This and the previous feature are only available for
L<C<textglob_expand>|/"textglob_expand PATTERN ...">.
tg_expand 'a{b,c}d',{chunk=>1} # [qw'a b d'], [qw'a c d']
=back
=head2 Options which influence Matching
=over 2
=item C<case> (default: C<1>)
Normally matches are case sensitive C<{case=E<gt>B<1>}>.
But you can chose to ignore case, with C<< {case=>0} >>.
Beside that, a extended case mode C<< {case=>2} >> exists, where uppercase characters
match only uppercase, but lowercase match both. This mode is best known from
search engines. Then an uppercase variant C<< {case=>3} >> exists where
uppercase letters match both.
my @v=qw'ABC abc Abc aBC aBc Abd';
tg_grep {case=>0}, 'Abc', @v # all except Abd
tg_grep {case=>1}, 'Abc', @v # only Abc
tg_grep {case=>2}, 'Abc', @v # ABC Abc
tg_grep {case=>3}, 'Abc', @v # abc Abc
tg_grep {case=>-1},'Abc', @v # aBC
tg_grep {case=>-2},'Abc', @v # ABC aBC
tg_grep {case=>-3},'Abc', @v # abc aBC aBc
A mode for people with defect shift key C<< {case=>4} >>, where every first
character of a word if lowercase, match both.
tg_grep {case=>4}, 'abc', @v # abc Abc
tg_grep {case=>-4},'ABC', @v # abc Abc
Beside that also a CamelCase mode C<< {case=>5} >> exists:
tg_grep {case=>5}, 'CamelCase',qw'CamelCase camel_case camelcase'
tg_grep {case=>-5},'CamelCase',qw'cAMELcASE c_a_m_e_lc_a_s_e cc'
# find first and second
=item C<anchored> (default: 'C<a,z>')
Normally pattern search is done by testing if the whole string fits.
By turning off anchoring a part of the string is enough for matching.

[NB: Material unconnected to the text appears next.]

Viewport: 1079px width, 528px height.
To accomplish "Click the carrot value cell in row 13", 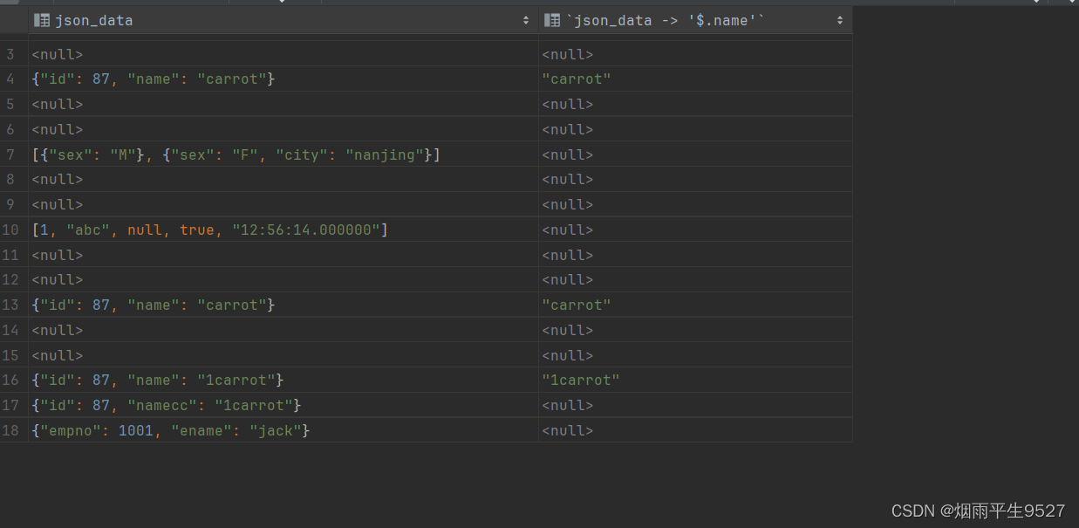I will 577,305.
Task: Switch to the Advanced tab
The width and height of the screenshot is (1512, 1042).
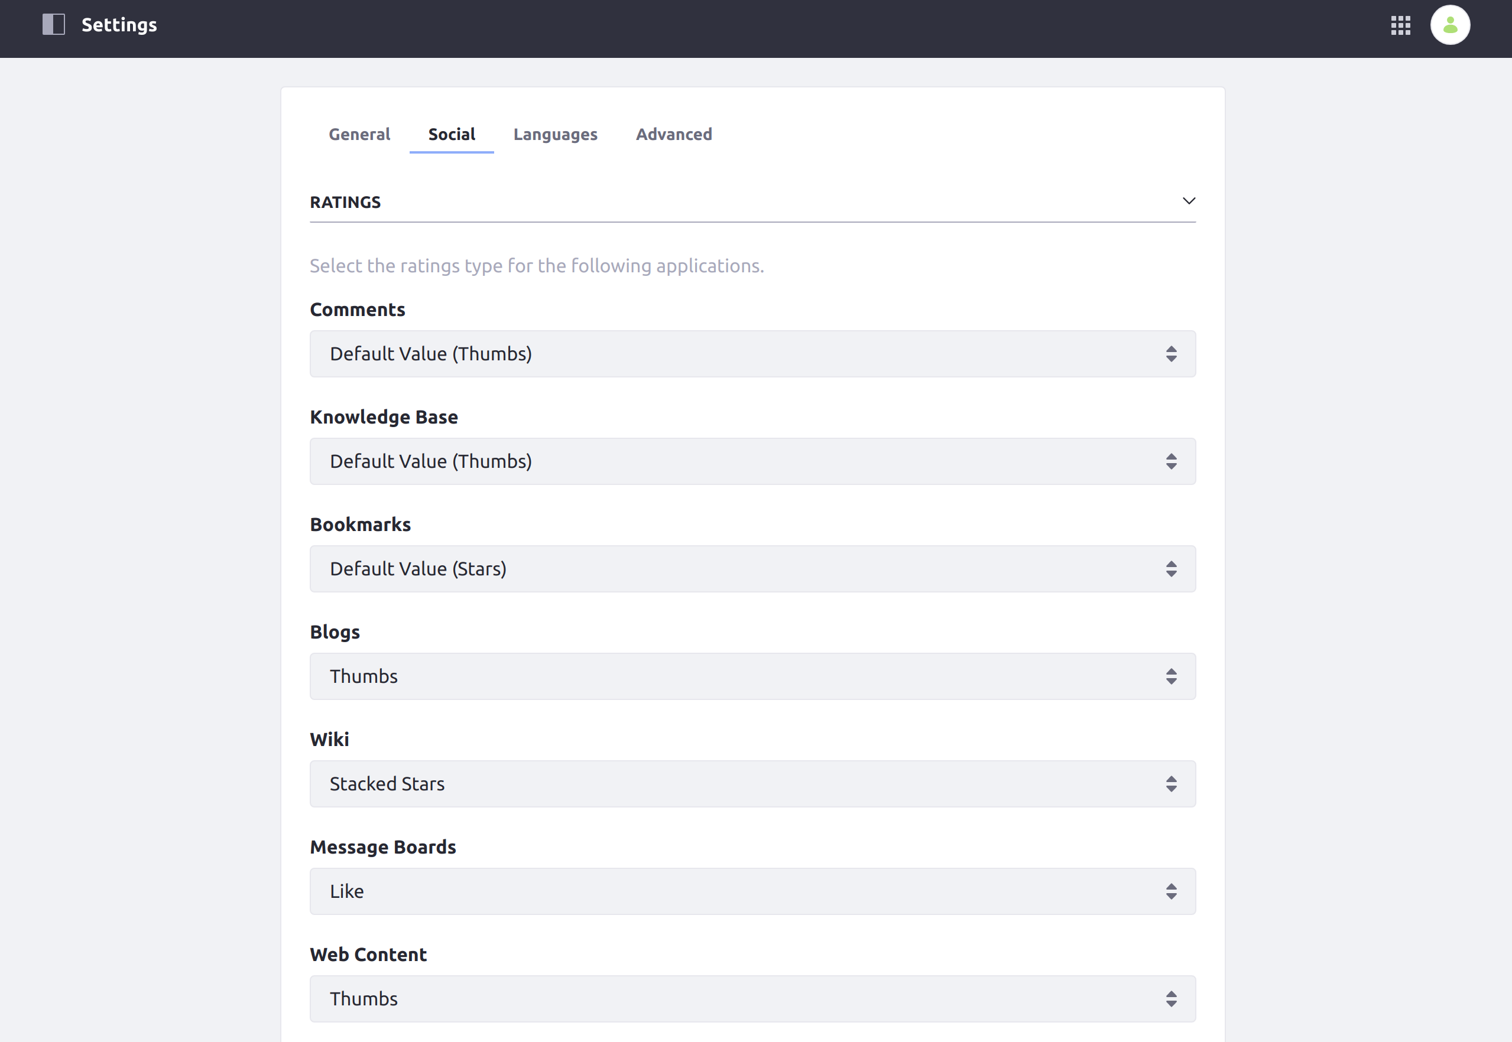Action: tap(675, 134)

This is useful if you like to combine parts, because enclosure with C<*>
doesn't help with that.
Single sided anchoring is available by setting the option to
E<nbsp>C<^> or C<$>,E<nbsp> or by setting to E<nbsp>C<a> or C<z>.
my @horoscopes= ...
.. $astro=~/${ \tg_re '[[:zodiac:]]*',
{anchored=>0,greedy=>1,unchar=>'[[:zodiac:]]'} }/g;
.. $astro=~/${\tg_re'[[:zodiac:]]',{anchored=>0}} [\pP\w\s]*/xg;
.. split /(?=${\tg_re '[[:zodiac:]]',{anchored=>0}})/,$astro;
Of course for that simple case, you can write:
my @horoscopes=grep !/^.$|\Q$astro/,
$astro=~tg_re '{[[:zodiac:]]*}#12',{capture=>1};
The C<L<Interpolation>> module is recommended as assembly adhesive.
If you only want to pimp up your L<REs|perlre>, have a look at C<L<Regexp::Common>>.
=item C<invert> (default: C<0>)
Inverts the matching.
Only for use with L<C<textglob_match>|/"textglob_match PATTERN STRING ..."> and
L<C<textglob_grep>|/"textglob_grep PATTERN STRING ...">.
It is also fine for L<C<textglob_glob>|/"textglob_glob PATTERN STRING ...">
and L<C<textglob>|/"textglob PATTERNE<nbsp> or E<nbsp>textglobE<nbsp> or E<< nbsp
>>textglob PATTERN STRING ...">, so long as you use that because of their shorter name.
But in the cases where matching is mixed with expansion, it is unlikely to do what you want.
=item C<capture> (default: C<0>)
has only meaning for L<C<textglob_re>|/"textglob_re PATTERN ...">.
Through that C<{}> and C<[]> act as capture groups.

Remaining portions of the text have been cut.